Tampilkan postingan dengan label DPR. Tampilkan semua postingan
Tampilkan postingan dengan label DPR. Tampilkan semua postingan

Senin, 16 Januari 2012

Sandal Jepit, Toilet DPR dan Ruang Banggar


Akhir-akhir ini masyarakat terkuras perhatiannya pada sejumlah kasus yang ‘sengaja’ di blow up media massa baik cetak maupun elektronik pada masalah-masalah yang sebenarnya tidak berkait langsung dengan kepentingan rakyat, seperti kasus pencurian sandal jepit oleh AAL, remaja berusia 15 tahun yang dituding mencuri sendal jepit milik Ahmad Rusdi. Meski pemilik sandal jepit tersebut harus menelan pil pahit akibat perbuatannya menganiayai AAL. Namun yang menjadi perhatian masyarakat adalah ancaman hukum 5 tahun yang penjara yang bakal dialami AAL sebagai tersangka pencuri sebuah sandal jepit. Masyarakat menilai bahwa ancaman hukuman seberat itu semakin menunjukkan ketidakadilan hukum di negeri yang konon berdasarkan hukum ini. Hukum sekarang ibarat pisau, katanya, tajam ke bawah tapi tumpul ke atas.
Kasus sandal jepit AAL ini ‘sengaja’ diboyong ke pusat pemerintahan RI, di Jakarta oleh sekelompok orang. Padahal peristiwanya sendiri terjadi di  Palu, Sulawesi Tengah, ratusan kilometer jauhnya dari Ibukota Jakarta. Namun pihak-pihak tertentu sengaja ‘menariknya’ menjadi kasus nasional dengan melibatkan petinggi negeri ini, seperti Kapolri, KPAI, DPR hingga Presiden RI.
Mereka mencari issue-issue sentral sekecil apapun yang bisa menasional.
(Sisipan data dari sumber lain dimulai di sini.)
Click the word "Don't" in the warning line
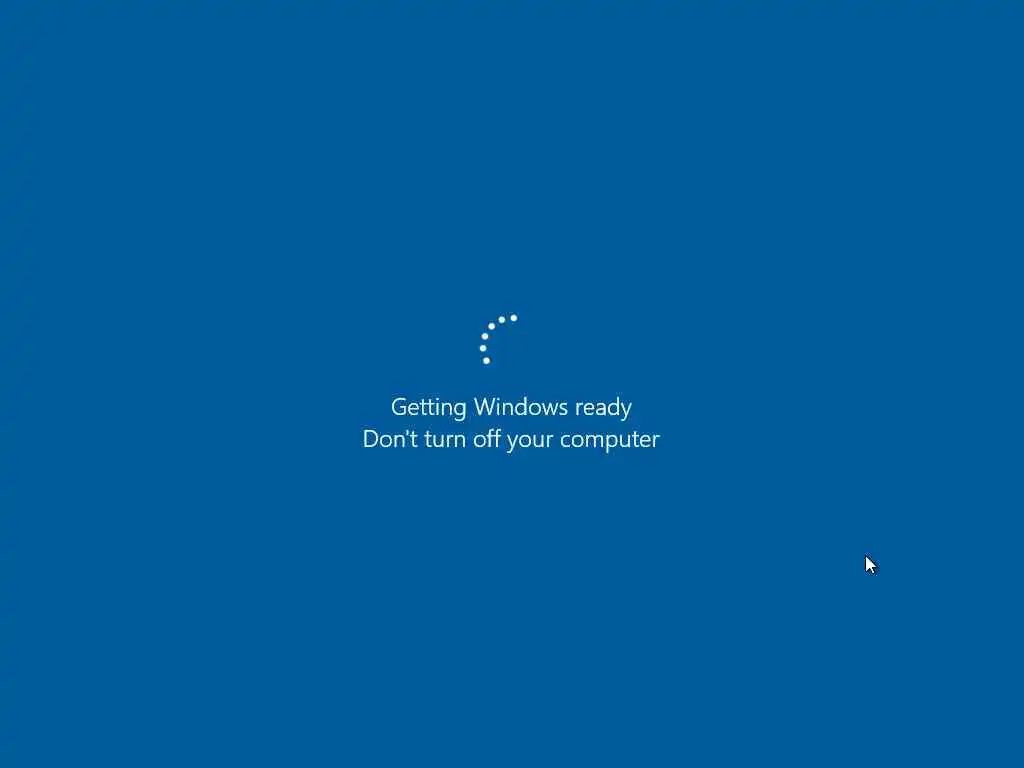 391,439
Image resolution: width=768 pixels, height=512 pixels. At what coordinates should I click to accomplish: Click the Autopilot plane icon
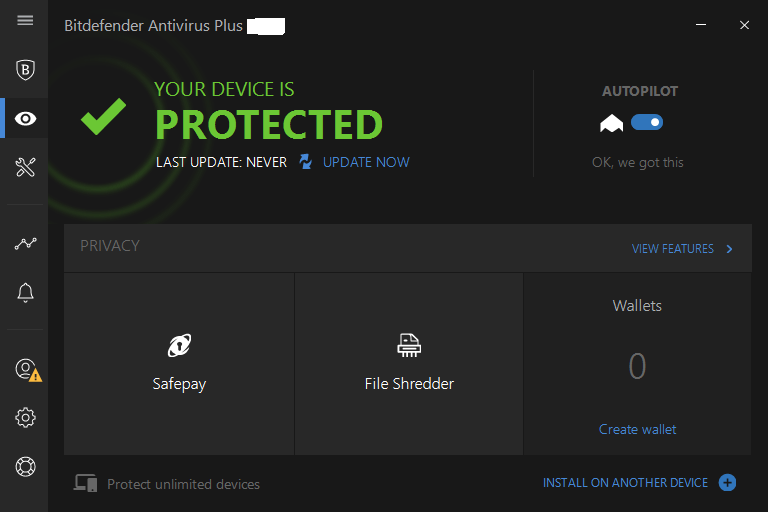pos(611,123)
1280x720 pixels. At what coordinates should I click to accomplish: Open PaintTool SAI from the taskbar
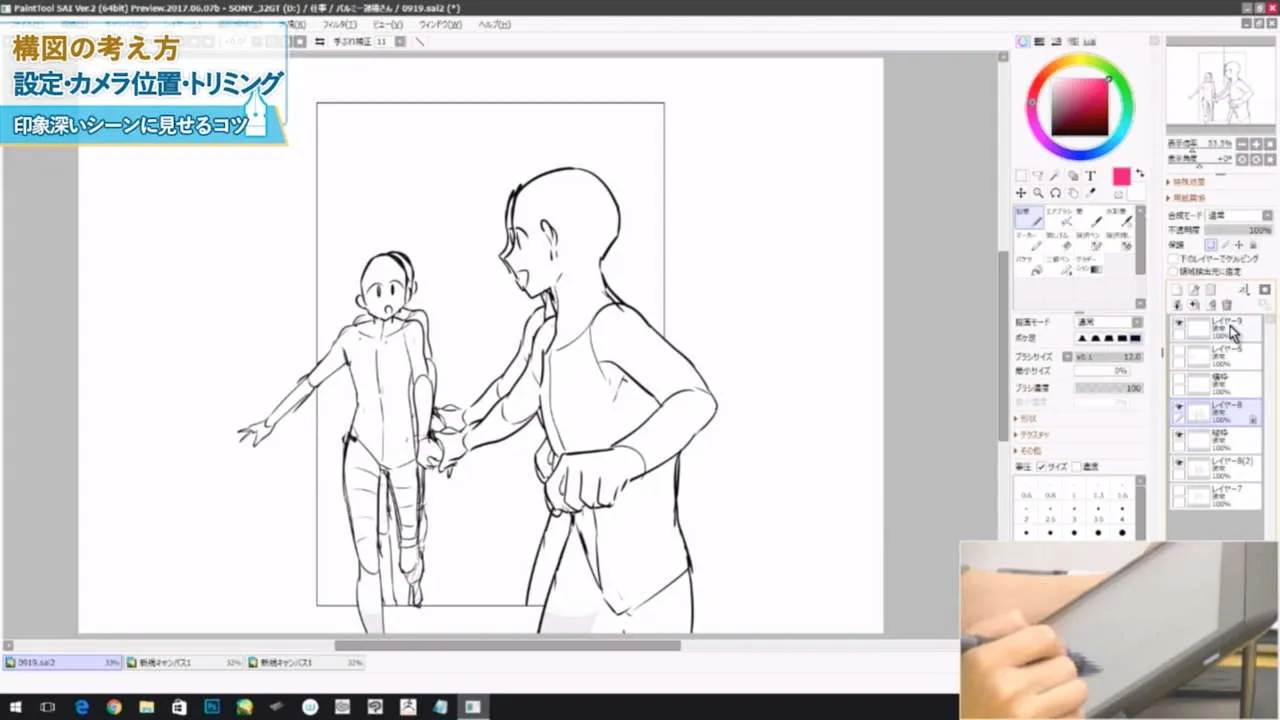pos(472,708)
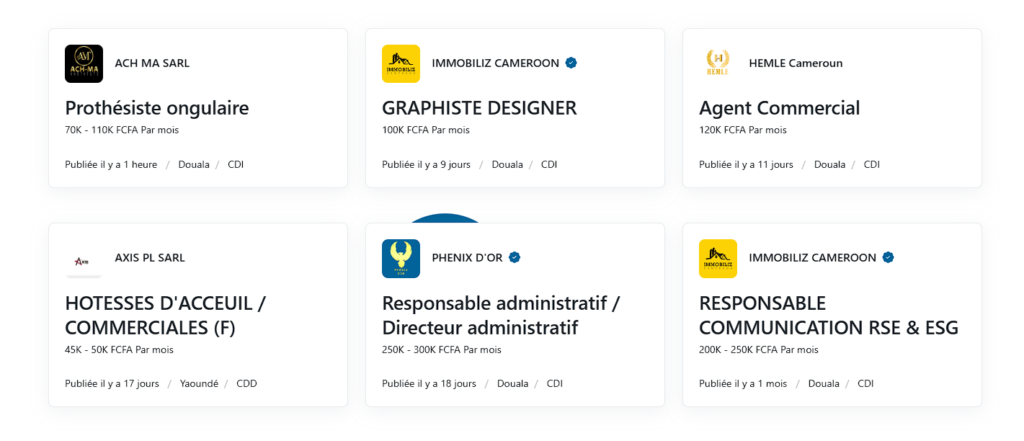Click the HEMLE Cameroun gold logo
This screenshot has width=1024, height=441.
click(x=718, y=63)
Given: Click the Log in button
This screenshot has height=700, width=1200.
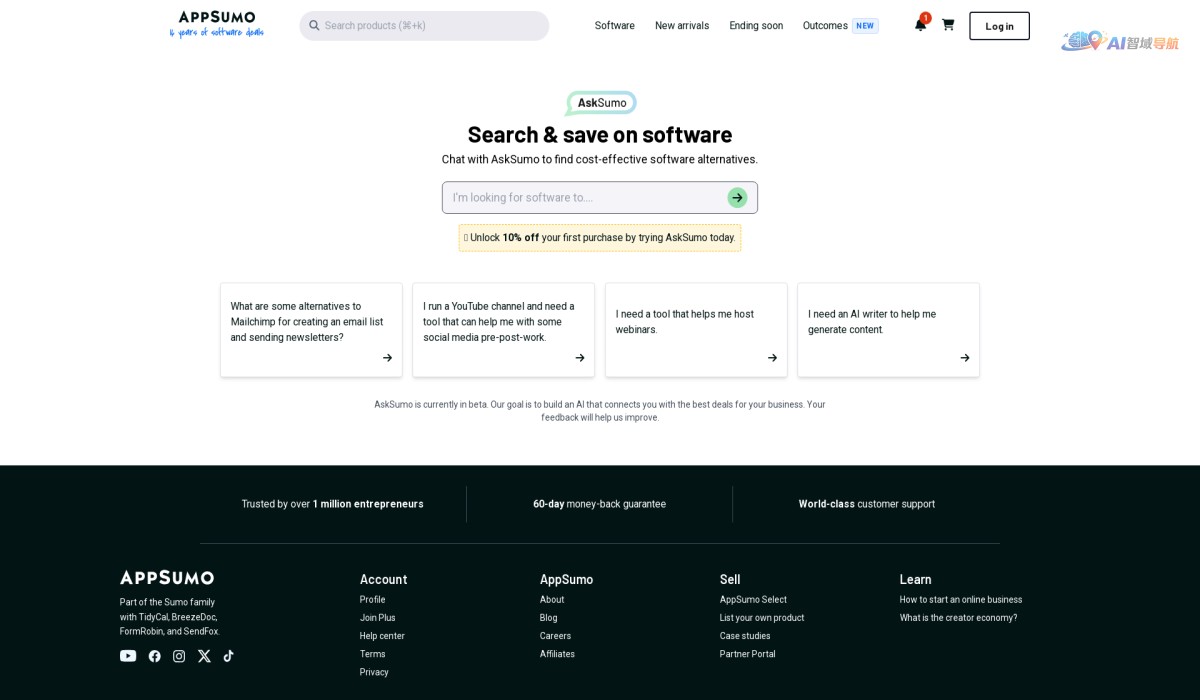Looking at the screenshot, I should (x=999, y=26).
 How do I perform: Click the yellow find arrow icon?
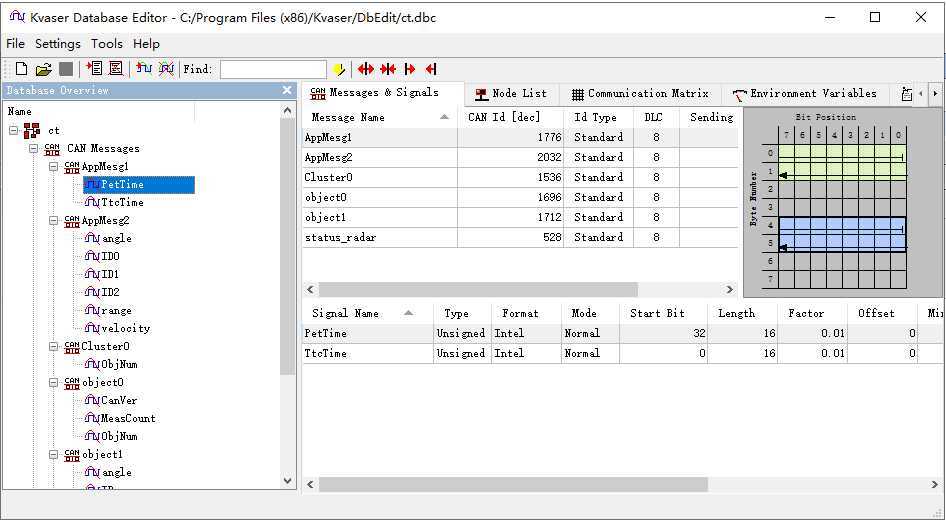[339, 69]
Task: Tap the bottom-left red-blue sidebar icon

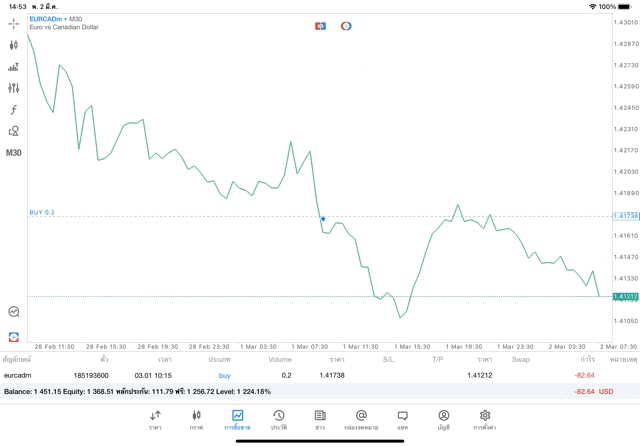Action: point(14,337)
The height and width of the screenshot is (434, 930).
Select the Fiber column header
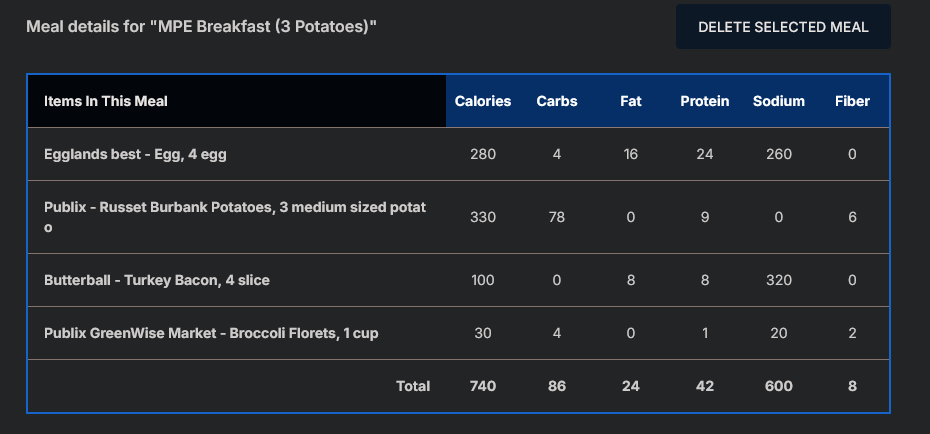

Mereka berusaha memunculkan issue-issue baru yang bisa menjadi bola liar. Kasus raskin yang tidak merata, kasus Sondang Hutagalung dengan aksi bakar diri di depan istana, kanaikan harga BBM dll.  
Kasus yang lainnya yang ‘sengaja’ di blow up media adalah toilet DPR seharga Rp 2 miliar dan ruang Badan Anggaran (Banggar) yang dibangun dengan menggunakan dana APBN sebesar Rp 20 miliar.  Walaupun dari pihak anggota DPR pun sempat protes dan mengeluhkan penggunaan dana sebesar itu untuk pembangunan kedua sarana tersebut. Bahkan Ketua DPR RI, Marzuki Ali melaporkannya ke KPK untuk diperiksa RAB nya.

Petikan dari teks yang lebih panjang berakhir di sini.